[[ Data in this exercise open ]]
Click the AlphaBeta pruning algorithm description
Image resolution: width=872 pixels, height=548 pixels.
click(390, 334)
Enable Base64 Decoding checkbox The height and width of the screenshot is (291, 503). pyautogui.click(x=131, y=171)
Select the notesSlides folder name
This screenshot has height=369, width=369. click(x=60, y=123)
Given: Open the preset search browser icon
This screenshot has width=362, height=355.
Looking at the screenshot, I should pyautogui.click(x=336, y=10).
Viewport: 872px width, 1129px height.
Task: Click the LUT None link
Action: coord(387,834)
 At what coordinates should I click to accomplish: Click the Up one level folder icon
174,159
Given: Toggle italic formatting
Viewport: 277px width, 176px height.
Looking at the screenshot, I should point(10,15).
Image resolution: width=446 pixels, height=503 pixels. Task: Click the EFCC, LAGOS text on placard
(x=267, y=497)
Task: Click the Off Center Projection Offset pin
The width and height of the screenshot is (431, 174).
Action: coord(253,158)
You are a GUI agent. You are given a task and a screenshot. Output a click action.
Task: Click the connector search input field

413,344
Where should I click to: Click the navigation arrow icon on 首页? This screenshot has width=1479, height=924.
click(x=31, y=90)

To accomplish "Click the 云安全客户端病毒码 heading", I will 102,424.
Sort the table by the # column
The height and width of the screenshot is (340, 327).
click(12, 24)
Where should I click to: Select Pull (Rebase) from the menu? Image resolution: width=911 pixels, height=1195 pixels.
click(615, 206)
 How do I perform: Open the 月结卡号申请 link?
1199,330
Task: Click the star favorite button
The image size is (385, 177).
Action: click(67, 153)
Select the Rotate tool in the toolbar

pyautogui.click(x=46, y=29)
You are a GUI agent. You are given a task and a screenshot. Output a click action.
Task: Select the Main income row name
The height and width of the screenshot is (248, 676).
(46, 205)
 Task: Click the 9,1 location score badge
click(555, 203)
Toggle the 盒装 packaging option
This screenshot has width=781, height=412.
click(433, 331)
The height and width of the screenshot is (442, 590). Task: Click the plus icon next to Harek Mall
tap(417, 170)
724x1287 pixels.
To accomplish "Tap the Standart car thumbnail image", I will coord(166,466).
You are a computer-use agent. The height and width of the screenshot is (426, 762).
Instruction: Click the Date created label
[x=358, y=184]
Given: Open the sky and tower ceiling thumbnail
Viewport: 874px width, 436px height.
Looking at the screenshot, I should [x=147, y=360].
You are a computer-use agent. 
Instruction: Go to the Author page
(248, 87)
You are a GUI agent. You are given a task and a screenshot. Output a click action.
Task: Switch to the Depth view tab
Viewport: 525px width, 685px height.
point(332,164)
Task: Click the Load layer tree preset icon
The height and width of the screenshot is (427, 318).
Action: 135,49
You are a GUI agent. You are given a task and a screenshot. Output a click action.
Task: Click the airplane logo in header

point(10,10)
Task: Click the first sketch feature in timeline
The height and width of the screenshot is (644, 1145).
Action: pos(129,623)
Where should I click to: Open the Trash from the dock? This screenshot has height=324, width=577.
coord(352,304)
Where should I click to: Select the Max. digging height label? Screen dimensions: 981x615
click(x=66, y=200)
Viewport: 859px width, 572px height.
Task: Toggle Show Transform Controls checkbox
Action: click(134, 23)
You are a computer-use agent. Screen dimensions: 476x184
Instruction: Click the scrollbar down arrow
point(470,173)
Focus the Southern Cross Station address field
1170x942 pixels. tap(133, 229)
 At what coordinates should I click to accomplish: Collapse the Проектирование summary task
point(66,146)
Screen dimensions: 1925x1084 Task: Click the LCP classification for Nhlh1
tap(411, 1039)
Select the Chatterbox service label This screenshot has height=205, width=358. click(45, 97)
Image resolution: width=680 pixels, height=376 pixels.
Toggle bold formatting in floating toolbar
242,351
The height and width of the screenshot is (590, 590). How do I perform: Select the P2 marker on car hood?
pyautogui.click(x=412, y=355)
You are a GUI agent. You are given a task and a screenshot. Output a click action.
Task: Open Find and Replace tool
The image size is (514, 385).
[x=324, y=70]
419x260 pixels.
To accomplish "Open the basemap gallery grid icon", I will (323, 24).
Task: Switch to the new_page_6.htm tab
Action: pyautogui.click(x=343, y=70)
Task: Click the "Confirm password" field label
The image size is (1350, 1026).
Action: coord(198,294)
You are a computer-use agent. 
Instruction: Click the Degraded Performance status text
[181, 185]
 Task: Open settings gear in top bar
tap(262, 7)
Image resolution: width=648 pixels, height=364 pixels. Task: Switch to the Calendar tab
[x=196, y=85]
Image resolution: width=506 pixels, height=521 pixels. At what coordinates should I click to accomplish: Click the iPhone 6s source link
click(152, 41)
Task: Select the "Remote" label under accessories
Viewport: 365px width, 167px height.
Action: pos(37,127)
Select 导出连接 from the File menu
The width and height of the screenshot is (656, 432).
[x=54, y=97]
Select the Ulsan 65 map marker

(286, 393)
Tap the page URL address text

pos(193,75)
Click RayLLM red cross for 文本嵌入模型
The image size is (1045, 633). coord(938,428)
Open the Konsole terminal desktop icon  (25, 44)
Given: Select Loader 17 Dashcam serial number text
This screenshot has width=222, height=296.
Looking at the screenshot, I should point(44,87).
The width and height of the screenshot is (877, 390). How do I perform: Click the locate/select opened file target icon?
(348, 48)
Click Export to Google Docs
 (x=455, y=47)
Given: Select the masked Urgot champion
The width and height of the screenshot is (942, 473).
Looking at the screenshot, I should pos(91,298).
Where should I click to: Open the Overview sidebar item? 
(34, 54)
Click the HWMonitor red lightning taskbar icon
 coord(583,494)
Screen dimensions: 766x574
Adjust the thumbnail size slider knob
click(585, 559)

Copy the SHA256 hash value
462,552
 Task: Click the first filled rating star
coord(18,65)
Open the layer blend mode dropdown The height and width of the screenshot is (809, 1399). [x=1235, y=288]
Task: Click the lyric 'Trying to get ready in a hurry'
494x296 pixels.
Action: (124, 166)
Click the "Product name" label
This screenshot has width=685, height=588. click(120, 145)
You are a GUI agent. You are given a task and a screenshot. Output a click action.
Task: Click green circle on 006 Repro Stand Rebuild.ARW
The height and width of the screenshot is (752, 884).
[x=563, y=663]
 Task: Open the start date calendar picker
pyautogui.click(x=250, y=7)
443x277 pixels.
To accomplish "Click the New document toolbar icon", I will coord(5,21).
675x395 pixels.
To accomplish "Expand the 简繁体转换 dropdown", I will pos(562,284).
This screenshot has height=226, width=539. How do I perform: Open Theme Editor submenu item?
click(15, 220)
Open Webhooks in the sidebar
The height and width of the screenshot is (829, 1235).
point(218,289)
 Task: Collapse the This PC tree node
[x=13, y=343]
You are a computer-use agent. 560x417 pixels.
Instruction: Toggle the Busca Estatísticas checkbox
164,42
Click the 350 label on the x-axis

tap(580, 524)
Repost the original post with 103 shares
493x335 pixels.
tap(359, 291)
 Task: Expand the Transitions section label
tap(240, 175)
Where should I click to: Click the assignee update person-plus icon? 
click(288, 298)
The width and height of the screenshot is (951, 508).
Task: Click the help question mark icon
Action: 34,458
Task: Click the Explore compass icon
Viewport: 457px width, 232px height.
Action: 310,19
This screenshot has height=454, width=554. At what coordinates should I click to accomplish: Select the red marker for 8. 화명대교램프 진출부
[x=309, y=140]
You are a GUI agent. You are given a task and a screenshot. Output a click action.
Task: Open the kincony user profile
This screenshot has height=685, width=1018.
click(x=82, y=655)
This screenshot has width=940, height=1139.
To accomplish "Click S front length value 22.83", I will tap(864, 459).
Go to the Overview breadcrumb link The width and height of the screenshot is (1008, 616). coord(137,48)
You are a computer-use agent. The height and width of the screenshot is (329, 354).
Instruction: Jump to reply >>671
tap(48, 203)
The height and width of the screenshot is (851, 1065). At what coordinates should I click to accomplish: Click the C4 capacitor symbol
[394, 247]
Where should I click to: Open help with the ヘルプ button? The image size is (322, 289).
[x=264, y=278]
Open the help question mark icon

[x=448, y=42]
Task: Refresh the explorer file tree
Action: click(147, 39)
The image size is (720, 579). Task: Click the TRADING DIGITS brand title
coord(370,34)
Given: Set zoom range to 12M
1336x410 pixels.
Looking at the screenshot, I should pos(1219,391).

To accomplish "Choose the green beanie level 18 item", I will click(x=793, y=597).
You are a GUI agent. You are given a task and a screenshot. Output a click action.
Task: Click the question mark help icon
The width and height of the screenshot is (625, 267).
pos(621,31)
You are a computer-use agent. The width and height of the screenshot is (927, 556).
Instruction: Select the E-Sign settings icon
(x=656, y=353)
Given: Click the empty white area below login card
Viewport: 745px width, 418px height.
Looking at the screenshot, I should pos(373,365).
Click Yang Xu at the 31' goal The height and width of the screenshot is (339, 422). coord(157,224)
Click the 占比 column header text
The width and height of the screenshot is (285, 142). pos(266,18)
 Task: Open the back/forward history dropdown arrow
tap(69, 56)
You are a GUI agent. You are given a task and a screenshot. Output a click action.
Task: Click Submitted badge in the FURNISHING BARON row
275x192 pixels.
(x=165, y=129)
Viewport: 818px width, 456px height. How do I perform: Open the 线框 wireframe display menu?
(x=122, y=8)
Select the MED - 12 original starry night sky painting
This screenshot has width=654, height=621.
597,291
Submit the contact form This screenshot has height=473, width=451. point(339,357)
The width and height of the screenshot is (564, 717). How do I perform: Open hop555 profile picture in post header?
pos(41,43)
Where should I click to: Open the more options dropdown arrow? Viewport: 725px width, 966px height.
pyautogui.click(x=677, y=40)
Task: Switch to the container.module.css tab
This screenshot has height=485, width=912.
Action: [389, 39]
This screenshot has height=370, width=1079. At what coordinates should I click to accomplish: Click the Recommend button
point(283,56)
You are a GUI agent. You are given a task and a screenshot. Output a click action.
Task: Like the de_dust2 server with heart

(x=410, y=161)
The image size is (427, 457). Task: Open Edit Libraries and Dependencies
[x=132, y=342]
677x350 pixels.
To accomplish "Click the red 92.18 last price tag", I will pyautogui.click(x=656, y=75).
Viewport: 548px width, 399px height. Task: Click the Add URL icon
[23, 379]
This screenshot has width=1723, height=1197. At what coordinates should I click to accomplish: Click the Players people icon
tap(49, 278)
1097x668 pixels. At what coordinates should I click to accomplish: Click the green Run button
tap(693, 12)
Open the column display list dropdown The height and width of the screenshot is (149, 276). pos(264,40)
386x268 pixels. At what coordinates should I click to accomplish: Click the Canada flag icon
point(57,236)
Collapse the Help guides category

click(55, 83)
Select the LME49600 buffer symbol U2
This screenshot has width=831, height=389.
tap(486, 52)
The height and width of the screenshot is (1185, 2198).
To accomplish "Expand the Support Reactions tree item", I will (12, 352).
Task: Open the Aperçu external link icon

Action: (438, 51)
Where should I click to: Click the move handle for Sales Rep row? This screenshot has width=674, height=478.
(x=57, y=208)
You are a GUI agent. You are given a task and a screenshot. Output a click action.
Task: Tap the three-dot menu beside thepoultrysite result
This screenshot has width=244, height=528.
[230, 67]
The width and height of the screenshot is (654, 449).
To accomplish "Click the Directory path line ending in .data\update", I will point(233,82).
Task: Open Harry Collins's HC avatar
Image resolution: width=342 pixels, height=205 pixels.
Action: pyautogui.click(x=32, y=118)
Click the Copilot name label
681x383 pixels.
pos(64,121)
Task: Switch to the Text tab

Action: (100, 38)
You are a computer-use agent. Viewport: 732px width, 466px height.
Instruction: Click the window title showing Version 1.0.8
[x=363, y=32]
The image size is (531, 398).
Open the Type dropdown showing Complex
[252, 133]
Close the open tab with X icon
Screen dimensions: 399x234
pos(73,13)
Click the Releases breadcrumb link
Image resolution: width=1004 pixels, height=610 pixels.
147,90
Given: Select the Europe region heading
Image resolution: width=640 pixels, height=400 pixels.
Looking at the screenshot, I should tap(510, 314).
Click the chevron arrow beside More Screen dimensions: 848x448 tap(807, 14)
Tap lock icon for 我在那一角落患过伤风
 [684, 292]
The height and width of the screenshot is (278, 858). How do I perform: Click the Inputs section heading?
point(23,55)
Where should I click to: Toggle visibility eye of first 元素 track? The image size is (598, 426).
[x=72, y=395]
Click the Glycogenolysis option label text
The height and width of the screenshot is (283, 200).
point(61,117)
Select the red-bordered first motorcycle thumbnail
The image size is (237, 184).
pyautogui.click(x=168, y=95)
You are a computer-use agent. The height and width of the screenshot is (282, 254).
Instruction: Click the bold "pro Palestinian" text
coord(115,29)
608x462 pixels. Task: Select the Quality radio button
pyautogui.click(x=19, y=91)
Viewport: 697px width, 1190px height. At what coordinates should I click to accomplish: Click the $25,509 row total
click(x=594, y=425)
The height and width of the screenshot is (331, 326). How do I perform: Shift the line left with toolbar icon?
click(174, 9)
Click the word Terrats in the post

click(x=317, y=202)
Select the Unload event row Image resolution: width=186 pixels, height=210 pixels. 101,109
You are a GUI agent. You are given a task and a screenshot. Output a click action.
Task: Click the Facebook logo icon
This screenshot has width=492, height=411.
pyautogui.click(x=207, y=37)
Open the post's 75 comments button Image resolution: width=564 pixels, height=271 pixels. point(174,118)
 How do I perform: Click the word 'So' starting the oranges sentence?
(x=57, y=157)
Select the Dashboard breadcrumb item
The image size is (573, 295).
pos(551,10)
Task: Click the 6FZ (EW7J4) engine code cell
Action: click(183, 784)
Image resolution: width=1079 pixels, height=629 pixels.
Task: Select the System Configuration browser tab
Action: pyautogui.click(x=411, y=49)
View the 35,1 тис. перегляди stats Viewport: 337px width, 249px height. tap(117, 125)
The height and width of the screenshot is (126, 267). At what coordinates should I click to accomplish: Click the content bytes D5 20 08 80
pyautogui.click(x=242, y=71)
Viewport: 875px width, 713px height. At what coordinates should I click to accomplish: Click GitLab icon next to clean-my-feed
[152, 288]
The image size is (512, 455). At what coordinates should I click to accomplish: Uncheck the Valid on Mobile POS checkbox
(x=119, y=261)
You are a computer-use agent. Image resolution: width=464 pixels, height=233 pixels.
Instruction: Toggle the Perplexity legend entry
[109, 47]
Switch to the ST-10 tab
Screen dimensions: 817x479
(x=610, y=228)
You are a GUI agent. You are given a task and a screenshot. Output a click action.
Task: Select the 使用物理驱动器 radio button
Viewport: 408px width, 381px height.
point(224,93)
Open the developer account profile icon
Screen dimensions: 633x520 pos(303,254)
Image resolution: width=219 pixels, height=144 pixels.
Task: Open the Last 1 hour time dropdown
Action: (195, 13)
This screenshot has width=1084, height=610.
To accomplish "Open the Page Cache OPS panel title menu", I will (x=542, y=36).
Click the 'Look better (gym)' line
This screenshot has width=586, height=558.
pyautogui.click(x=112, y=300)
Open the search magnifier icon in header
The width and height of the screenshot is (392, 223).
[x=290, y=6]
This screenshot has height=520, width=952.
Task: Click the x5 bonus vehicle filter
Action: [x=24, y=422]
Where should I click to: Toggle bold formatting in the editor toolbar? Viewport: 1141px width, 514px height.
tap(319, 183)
[[ Data in this exercise closed ]]
### Problem requirements
Check each line of the records for the word "preset", then state how many lines have it, as a number only.

### Reply to the exercise
2